Finally I felt like we were getting somewhere. Over the past few years there has been no name calling, although there have still been put downs. However, I did feel like I had set some boundaries and we could stay married and have a good relationship at least as good as possible in this situation. 

I found out last week that he went for a prostitute for oral sex. This seems like the final blow to my self esteem and I don't feel right now that I can get past it. Apart from the fact he could have exposed me to various STDs as we had sex after the fact. I feel as though I have really given a lot of energy to this man and have been pushed to the limit countless times already. Obviously my husband does have many good points but they are very hard to see at the moment.

I really feel this man has disrespected me far too many times for this to continue. With two young children I am scared to leave however I know I could do it. It would mean relocating to be near my mum (3 hours away) for support.

I am worried for my children that they would only see their dad every few weeks, if that. I am petrified that I will damage them psychologically if we move away. I'm also worried that I will be lonely and will miss my husband, regardless of what he has put me through.

However, when I look at him, I feel only sadness and nothing for him. No respect, no love. I do care for him but he has pushed me way too far this time.

Could anyone please give me some advice as to what to do and how to get the courage up to leave, with my main concern being the children.

Thanks 

Jen


----------



## EleGirl (Dec 3, 2011)

Start with some visits to a few lawyers.

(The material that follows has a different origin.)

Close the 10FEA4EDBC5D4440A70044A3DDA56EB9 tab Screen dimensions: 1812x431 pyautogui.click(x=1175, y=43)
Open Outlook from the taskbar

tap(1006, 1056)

Pick one and get the ball rolling if this is what you want.


----------



## jen1020 (Dec 18, 2011)

Thanks, I have visited a lawyer a few times before because of his behaviour, so pretty much know the practical side of it.

It is the emotional side, especially for my children that I am concerned about.

Jen


----------



## EleGirl (Dec 3, 2011)

If your husband is being emotionally abusive and threatening physical abuse in front of your children, they are also being abused by this behavior. Abuse is a deal braker in marriage. They will be a lot better after seeing their mother stand up for her and their well being.

If the children seem stressed or start to act out take them to counseling. Talk with them about it, why you are divorcing your husband. "Daddy has been mean, he yells and threatens to hit me. No one should put up with being treated badly in a family."

My son was in 2nd grade when I divorced my ex. He knew what was going on... he often voiced his anger at his father's behavior. So we talked about it a LOT.

Just remember that children process their strong emotions by acting them out. So look for that.


----------